[Records from a data collection]
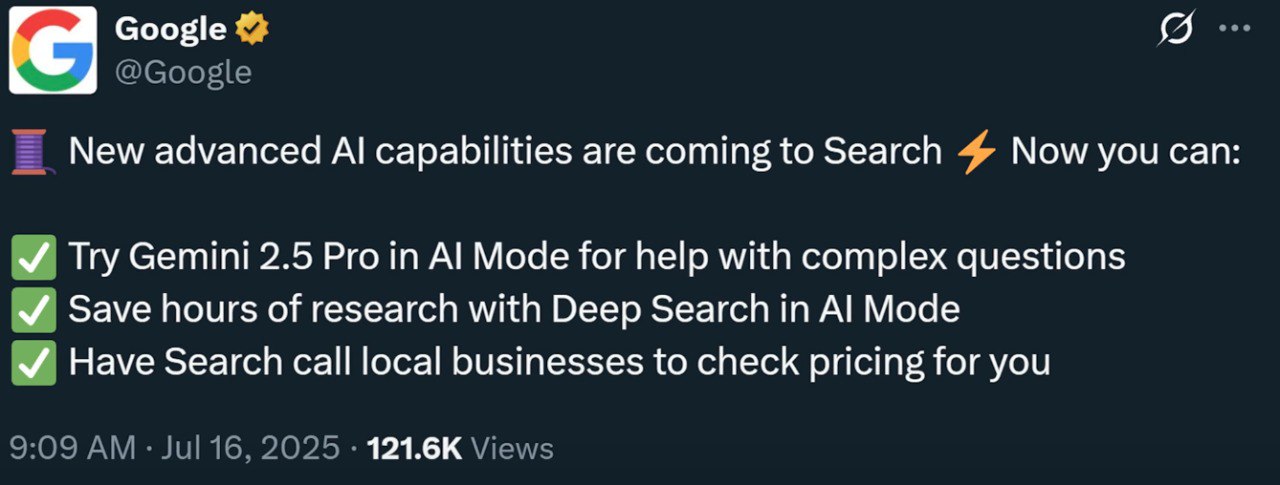
Task: Click the 'New advanced AI capabilities' headline text
Action: [505, 152]
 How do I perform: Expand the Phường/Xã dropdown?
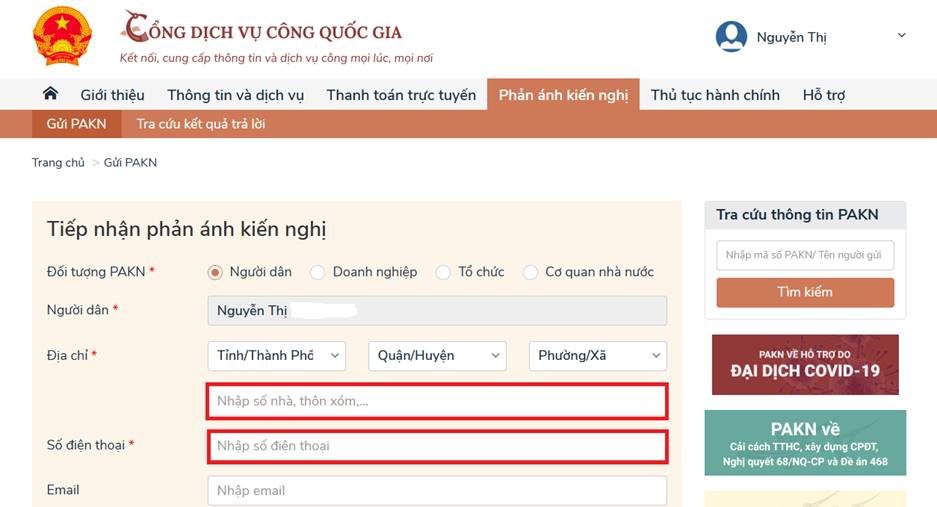pyautogui.click(x=598, y=356)
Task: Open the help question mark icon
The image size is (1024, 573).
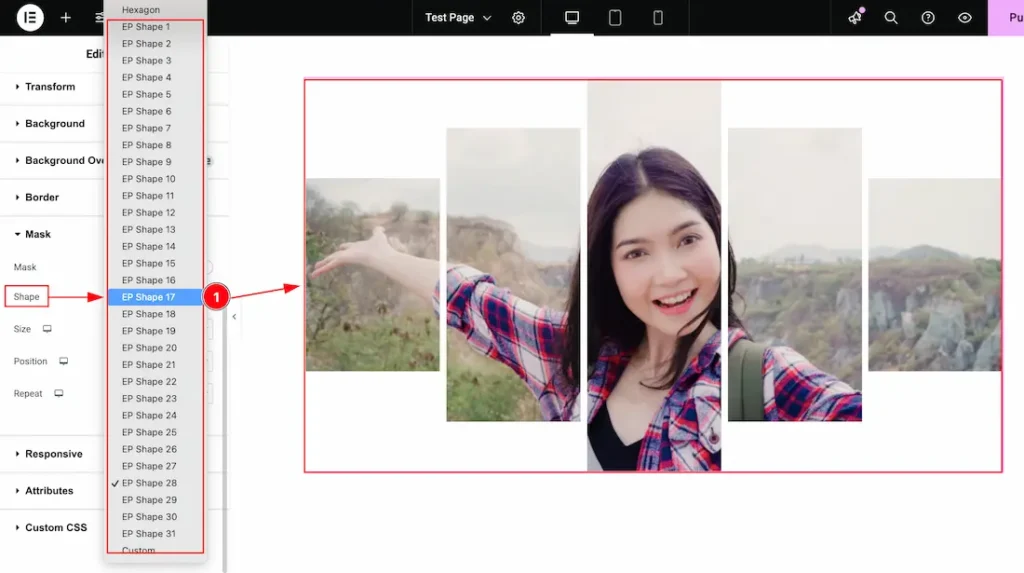Action: (x=928, y=18)
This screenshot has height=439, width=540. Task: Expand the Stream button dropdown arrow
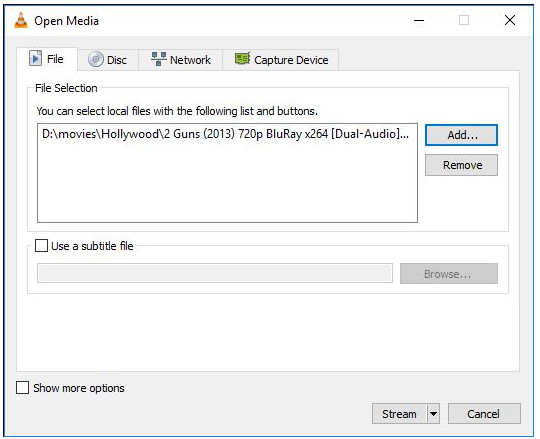pos(434,414)
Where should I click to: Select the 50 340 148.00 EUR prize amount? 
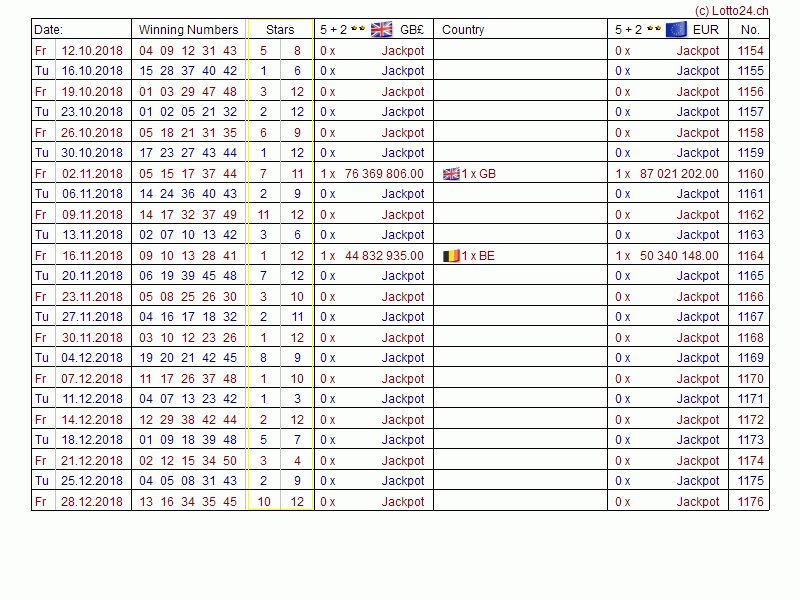pyautogui.click(x=679, y=256)
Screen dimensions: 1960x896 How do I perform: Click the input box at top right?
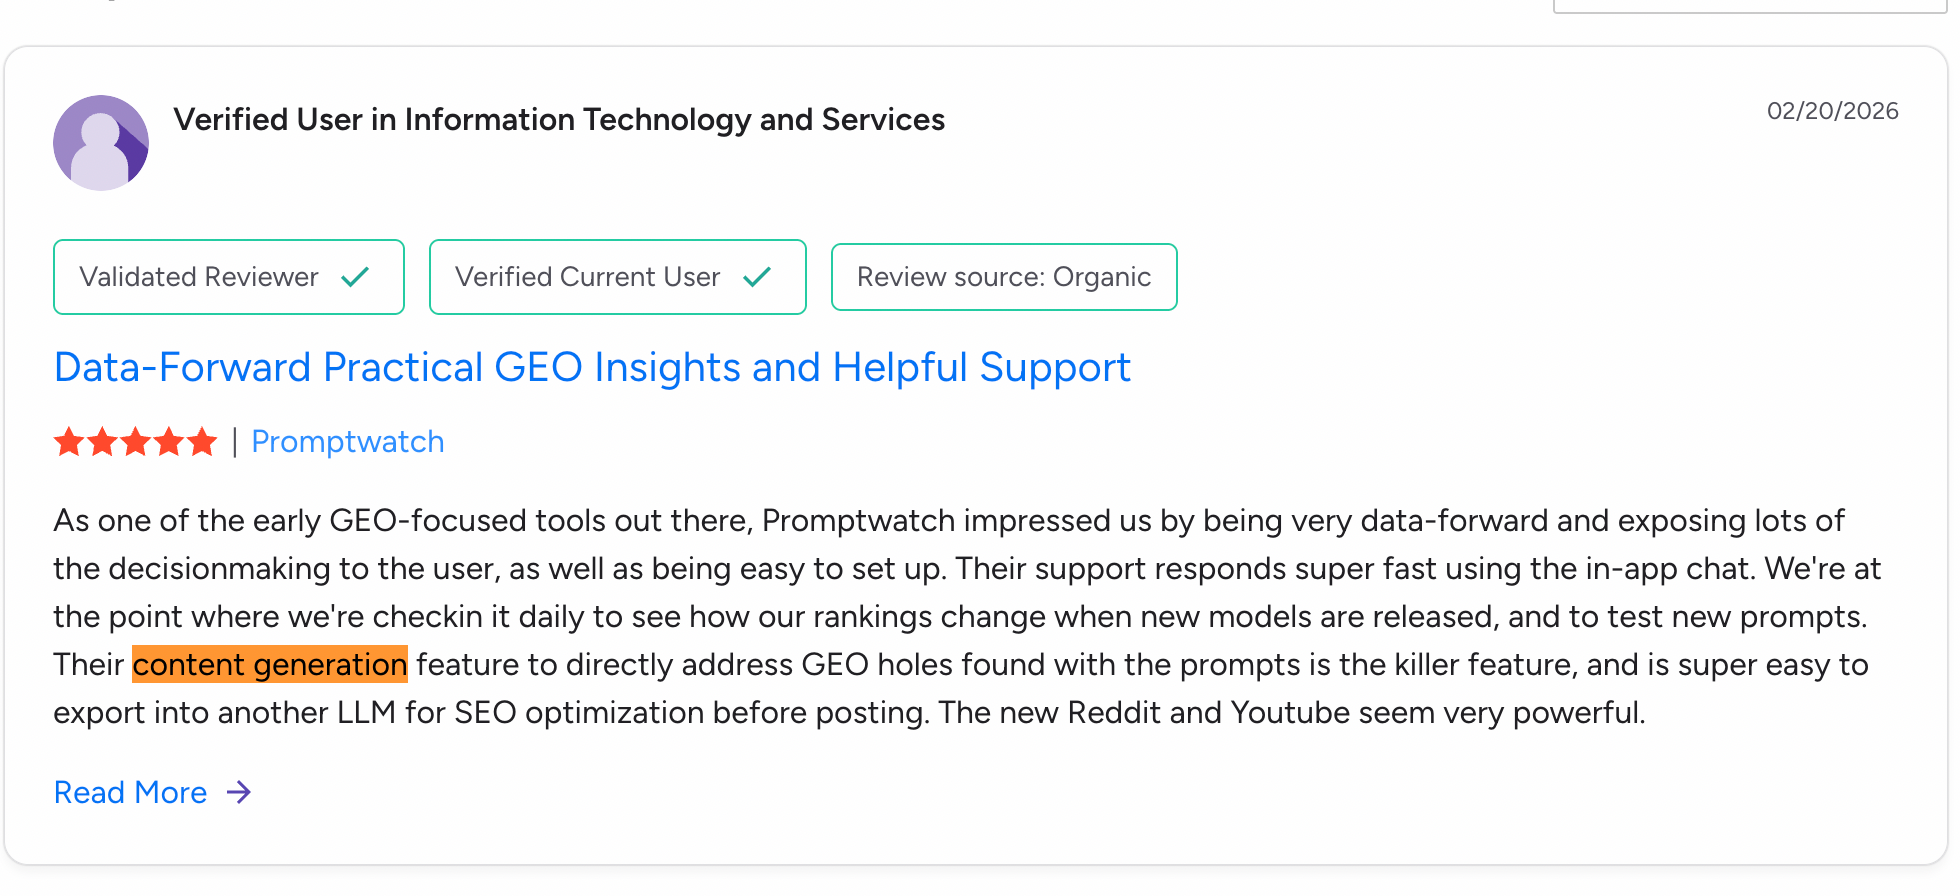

● What you have to do
What you write must match, line for line, the records from the line containing "How do I perform: Expand" through the last line, with every picture left out.

● Solved exercise
 How do I perform: Expand the Phường/Xã dropdown?
pyautogui.click(x=598, y=356)
Task: Open the help question mark icon
The image size is (1024, 573).
Action: (x=928, y=18)
This screenshot has height=439, width=540. Task: Expand the Stream button dropdown arrow
pos(434,414)
Where should I click to: Select the 50 340 148.00 EUR prize amount? 
pyautogui.click(x=679, y=256)
Screen dimensions: 1960x896 How do I perform: Click the input box at top right?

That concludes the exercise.